◆ MATERIAL FOR THE TASK
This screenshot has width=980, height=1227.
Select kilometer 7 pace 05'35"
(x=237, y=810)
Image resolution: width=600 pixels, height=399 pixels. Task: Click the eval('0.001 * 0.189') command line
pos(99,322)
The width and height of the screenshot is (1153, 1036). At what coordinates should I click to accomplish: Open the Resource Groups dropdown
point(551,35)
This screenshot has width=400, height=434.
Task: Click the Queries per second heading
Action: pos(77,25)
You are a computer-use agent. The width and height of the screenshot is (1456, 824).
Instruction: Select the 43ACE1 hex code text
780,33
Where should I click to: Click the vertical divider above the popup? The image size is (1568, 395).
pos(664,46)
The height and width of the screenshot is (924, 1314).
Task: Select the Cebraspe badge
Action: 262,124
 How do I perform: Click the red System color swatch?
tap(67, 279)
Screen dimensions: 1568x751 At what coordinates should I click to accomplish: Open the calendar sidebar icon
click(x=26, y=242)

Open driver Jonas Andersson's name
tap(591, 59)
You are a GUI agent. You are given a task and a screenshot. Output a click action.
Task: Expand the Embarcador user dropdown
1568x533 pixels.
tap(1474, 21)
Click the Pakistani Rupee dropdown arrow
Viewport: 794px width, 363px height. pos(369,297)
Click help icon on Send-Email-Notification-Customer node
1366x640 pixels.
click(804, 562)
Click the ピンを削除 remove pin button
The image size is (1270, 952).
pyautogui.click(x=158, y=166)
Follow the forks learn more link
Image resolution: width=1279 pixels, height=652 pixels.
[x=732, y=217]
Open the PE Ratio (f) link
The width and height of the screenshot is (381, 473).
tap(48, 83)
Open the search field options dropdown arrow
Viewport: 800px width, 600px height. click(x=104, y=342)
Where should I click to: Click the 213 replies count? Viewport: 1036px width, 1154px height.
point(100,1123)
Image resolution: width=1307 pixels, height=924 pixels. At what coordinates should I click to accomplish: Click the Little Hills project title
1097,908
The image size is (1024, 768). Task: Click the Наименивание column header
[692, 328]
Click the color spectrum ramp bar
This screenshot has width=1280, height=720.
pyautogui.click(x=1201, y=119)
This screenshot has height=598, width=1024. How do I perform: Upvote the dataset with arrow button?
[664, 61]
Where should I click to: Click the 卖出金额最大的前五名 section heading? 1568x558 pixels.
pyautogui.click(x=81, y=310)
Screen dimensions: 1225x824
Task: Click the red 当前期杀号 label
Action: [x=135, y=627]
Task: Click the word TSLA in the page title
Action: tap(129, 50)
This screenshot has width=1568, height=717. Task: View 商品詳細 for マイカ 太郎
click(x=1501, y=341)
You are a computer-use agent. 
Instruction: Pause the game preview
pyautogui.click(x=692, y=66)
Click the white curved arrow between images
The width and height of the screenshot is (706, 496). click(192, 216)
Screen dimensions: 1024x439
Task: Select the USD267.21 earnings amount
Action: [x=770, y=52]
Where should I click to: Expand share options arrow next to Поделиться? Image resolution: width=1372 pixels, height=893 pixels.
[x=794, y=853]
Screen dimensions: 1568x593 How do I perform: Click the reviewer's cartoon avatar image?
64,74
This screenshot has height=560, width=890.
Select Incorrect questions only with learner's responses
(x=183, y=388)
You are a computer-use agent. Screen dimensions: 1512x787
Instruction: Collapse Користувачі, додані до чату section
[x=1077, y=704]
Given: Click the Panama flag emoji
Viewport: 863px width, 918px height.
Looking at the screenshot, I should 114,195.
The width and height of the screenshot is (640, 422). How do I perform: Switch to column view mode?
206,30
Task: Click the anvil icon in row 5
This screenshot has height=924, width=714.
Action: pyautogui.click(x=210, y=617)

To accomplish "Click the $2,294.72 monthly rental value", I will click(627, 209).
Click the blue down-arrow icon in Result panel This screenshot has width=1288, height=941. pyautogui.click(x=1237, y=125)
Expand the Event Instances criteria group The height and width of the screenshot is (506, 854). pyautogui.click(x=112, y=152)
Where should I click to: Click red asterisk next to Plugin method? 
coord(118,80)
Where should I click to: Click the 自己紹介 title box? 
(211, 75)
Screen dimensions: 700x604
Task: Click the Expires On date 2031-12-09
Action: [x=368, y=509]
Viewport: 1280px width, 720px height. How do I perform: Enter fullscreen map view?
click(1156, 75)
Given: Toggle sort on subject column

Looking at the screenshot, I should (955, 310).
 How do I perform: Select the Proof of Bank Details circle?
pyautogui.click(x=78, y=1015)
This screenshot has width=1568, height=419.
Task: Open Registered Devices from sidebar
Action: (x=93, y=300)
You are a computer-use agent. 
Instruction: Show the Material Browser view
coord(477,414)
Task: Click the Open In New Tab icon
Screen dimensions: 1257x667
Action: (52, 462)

◆ TASK DESCRIPTION
Copy the part of the items that opens with the line containing "Given: Toggle sort on subject column" and runs through the end of the items, swapping "Material Browser" for "Asset Library" and leaving everything else unchanged.

◆ SOLUTION BELOW
Given: Toggle sort on subject column

Looking at the screenshot, I should (955, 310).
 How do I perform: Select the Proof of Bank Details circle?
pyautogui.click(x=78, y=1015)
This screenshot has width=1568, height=419.
Task: Open Registered Devices from sidebar
Action: (x=93, y=300)
You are a computer-use agent. 
Instruction: Show the Asset Library view
coord(477,414)
Task: Click the Open In New Tab icon
Screen dimensions: 1257x667
Action: (52, 462)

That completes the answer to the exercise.